### Compiti assegnati
A: Secondo il brano sul grido alla libertà, dove si delinea sempre la fame di liberazione?
B: Prosegua il brano sul grido alla libertà a partire dall'ultima frase riportata.

Prima di parlare di libertà si dovrà parlare di liberazione e prima di parlare di liberazione bisognerà ascoltare il grido alla libertà. Iniziamo, quindi, con questo grido dal profondo, “de profundis”.

Il grido alla libertà oggi attraversa il mondo intero, ovunque troviamo i segni di una rivoluzione, di aspettative crescenti ed allo stesso tempo di una più profonda sensibilità per la sofferenza. Speranza e sofferenza sono fra loro congiunte: infatti, soltanto dove la libertà ci è venuta vicina le catene incominciano a soffrire, soltanto dove altri si sono liberati da un’oppressione secolare si comprende che i fallimenti che finora erano stati accettati mutamente non sono un destino, ma possono essere superati. La fame di liberazione si delinea sempre dove la sofferenza muta diventa dolore consapevole. L’apatia silenziosa si tramuta allora in una chiara protesta e il silenzio viene spezzato, la vita viene di nuovo amata.

### Dati inseriti
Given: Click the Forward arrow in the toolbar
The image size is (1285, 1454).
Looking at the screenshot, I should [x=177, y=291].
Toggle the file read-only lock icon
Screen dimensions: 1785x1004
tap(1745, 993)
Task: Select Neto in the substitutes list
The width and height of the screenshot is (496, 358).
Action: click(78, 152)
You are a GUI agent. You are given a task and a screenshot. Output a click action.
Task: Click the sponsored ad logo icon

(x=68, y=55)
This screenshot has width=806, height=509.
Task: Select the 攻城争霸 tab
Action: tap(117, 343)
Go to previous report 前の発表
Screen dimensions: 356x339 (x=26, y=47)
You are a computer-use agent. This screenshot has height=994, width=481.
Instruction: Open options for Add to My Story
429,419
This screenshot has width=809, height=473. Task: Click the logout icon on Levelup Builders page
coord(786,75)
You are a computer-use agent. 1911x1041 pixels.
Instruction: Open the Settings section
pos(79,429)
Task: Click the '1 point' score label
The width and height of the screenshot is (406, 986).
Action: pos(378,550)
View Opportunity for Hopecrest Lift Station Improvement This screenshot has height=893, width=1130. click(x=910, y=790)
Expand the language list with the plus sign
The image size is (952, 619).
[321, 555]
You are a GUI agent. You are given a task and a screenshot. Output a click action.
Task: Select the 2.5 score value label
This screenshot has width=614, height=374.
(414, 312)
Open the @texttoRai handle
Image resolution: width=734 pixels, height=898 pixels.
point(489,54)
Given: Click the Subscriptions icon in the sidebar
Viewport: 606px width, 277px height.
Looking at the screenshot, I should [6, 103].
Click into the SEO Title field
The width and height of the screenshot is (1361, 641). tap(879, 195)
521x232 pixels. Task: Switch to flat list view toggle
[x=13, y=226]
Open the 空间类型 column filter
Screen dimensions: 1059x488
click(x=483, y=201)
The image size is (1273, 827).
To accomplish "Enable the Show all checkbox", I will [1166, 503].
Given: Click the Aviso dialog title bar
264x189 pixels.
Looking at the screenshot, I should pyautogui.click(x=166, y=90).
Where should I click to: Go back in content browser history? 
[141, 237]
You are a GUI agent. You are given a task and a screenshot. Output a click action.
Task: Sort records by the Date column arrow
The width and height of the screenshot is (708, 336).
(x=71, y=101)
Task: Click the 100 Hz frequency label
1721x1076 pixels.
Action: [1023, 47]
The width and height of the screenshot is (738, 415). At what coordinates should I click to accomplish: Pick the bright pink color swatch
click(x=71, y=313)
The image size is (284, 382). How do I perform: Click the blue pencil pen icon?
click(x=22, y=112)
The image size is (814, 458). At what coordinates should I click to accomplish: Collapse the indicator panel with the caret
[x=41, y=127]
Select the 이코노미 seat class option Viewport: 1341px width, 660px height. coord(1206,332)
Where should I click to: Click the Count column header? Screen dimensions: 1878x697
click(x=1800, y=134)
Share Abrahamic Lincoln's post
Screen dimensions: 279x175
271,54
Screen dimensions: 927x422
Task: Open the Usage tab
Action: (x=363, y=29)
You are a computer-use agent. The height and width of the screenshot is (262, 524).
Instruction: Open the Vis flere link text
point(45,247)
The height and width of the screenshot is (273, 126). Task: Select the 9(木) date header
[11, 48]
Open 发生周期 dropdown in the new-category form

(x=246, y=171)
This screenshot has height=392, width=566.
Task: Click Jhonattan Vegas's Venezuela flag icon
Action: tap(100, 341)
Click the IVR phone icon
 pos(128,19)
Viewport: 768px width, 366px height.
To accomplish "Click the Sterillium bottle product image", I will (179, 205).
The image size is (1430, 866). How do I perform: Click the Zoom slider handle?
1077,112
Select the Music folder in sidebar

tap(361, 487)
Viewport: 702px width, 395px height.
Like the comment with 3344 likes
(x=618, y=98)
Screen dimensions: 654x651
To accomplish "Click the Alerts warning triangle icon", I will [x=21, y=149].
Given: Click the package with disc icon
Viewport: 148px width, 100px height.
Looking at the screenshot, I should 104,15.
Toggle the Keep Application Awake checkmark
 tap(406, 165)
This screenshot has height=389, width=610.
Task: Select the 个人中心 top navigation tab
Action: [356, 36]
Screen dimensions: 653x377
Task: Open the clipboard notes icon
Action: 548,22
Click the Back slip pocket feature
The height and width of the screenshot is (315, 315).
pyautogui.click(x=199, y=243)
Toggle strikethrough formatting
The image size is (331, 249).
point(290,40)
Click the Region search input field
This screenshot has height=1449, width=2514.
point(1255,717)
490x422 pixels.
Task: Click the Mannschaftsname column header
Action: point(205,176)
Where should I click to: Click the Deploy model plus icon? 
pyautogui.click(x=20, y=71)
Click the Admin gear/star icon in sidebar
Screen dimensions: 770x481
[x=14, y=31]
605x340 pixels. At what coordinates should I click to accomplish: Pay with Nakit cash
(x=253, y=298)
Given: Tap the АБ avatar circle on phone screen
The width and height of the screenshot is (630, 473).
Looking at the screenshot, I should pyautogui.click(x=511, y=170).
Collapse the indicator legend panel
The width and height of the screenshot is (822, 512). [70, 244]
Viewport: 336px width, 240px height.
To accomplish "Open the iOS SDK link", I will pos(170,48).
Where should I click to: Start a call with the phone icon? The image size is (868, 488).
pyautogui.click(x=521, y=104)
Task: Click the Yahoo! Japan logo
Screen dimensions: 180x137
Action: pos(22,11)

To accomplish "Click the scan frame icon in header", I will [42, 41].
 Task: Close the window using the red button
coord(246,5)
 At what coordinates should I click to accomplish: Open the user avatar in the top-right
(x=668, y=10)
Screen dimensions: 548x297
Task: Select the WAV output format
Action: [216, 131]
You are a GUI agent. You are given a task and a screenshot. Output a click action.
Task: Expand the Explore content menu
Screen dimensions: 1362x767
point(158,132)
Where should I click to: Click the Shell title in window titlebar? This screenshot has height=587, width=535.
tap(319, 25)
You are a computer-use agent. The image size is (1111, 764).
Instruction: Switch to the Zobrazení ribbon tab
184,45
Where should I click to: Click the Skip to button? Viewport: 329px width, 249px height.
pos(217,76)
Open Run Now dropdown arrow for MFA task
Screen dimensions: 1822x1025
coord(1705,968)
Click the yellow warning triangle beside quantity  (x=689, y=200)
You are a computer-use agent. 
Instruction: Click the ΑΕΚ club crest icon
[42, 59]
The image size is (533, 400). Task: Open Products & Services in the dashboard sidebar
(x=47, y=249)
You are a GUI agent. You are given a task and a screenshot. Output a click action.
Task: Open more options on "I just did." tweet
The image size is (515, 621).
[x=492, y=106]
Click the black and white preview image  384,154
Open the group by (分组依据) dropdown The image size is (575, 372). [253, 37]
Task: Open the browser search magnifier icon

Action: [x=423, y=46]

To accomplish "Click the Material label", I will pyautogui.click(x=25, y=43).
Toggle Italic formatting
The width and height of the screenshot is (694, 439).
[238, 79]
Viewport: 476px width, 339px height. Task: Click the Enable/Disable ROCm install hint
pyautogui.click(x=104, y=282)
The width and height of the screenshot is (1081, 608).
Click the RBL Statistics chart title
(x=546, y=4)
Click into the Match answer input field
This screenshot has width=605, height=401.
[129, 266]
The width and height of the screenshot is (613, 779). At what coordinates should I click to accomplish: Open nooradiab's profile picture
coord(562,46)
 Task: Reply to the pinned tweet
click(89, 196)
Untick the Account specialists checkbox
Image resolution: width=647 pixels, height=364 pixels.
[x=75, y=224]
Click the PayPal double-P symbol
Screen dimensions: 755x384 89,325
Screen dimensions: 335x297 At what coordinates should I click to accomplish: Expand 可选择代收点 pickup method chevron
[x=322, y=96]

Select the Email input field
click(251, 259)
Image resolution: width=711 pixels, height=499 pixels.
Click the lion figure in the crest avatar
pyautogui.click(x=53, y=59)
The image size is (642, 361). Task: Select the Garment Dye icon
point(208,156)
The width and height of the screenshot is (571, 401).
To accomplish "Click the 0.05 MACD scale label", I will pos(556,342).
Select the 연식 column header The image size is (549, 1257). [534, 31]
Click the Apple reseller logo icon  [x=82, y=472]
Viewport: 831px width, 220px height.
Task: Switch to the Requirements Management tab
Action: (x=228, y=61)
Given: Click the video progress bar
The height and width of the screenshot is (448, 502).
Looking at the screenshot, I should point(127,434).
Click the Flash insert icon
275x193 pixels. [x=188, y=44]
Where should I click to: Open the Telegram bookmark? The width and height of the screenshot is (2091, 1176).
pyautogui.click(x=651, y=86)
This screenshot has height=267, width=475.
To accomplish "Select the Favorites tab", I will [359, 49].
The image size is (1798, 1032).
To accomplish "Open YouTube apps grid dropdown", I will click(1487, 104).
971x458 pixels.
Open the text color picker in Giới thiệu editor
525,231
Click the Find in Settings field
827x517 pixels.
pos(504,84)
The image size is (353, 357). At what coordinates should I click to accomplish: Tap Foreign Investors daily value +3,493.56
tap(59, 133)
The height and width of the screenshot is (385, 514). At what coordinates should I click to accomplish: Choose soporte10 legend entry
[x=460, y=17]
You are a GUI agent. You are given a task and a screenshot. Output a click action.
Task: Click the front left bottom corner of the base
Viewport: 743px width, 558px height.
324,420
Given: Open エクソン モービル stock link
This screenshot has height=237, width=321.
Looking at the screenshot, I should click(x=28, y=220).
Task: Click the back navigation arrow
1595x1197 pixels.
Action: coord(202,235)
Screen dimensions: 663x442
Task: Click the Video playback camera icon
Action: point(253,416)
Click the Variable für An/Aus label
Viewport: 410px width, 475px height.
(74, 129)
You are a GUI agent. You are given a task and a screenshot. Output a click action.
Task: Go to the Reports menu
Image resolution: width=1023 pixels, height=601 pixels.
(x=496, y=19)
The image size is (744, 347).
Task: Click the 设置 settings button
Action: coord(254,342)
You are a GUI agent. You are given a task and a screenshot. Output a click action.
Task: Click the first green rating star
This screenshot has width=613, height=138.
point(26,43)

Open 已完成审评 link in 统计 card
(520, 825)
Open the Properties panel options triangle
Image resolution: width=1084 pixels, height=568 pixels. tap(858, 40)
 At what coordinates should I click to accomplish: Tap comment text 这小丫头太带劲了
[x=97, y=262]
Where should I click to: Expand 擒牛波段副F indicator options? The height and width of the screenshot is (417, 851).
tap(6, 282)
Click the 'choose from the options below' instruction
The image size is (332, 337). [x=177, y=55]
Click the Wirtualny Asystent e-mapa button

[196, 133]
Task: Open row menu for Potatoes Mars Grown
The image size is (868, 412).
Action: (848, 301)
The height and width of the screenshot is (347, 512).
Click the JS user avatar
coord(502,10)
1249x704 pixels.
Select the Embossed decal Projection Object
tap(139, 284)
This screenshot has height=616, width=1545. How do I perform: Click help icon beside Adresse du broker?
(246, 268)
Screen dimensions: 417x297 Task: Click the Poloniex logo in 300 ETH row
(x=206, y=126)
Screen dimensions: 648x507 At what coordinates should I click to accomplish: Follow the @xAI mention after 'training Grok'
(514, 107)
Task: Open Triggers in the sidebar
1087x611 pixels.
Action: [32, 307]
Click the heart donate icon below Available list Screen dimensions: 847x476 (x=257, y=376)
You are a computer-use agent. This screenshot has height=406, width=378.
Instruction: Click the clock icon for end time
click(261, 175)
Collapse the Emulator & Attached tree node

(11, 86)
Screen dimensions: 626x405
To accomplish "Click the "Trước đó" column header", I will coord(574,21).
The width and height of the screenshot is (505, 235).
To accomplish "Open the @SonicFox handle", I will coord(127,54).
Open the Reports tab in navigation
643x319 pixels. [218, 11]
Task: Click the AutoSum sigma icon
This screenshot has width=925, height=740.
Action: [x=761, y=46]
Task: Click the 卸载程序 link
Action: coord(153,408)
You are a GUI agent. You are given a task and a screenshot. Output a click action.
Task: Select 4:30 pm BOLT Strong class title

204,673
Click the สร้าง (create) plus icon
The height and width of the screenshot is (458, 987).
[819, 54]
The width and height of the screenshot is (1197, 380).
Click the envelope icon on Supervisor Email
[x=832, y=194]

### Risposte attese
A: Dove la sofferenza muta diventa dolore consapevole.

B:
Di che cosa soffrono gli uomini? Soffrono dello sfruttamento economico dell’uomo, ad opera dell’uomo, e invocano una giustizia sociale. Soffrono per l’oppressione politica dell’uomo, ad opera dell’uomo, e combattono per il riconoscimento politico della loro dignità di uomini. Gli uomini soffrono per l’estraniazione culturale dell’uomo attraverso il razzismo e il patriarcalismo, e si interrogano sulla pienezza del vivere umano nella solidarietà reciproca. Gli uomini soffrono per il vuoto della loro vita personale che scompare senza lasciare tracce nei computer di una società burocratica e sono alla ricerca di un’identità personale inconfondibile. Nel, con, e sotto il capitalismo, le dittature, il razzismo, il patriarcalismo e il nichilismo, gli uomini soffrono infine per quell’angoscia profonda che li rende così aggressivi nei confronti di altri uomini. Infatti gli uomini soffrono per un amore mancato nei confronti di Dio.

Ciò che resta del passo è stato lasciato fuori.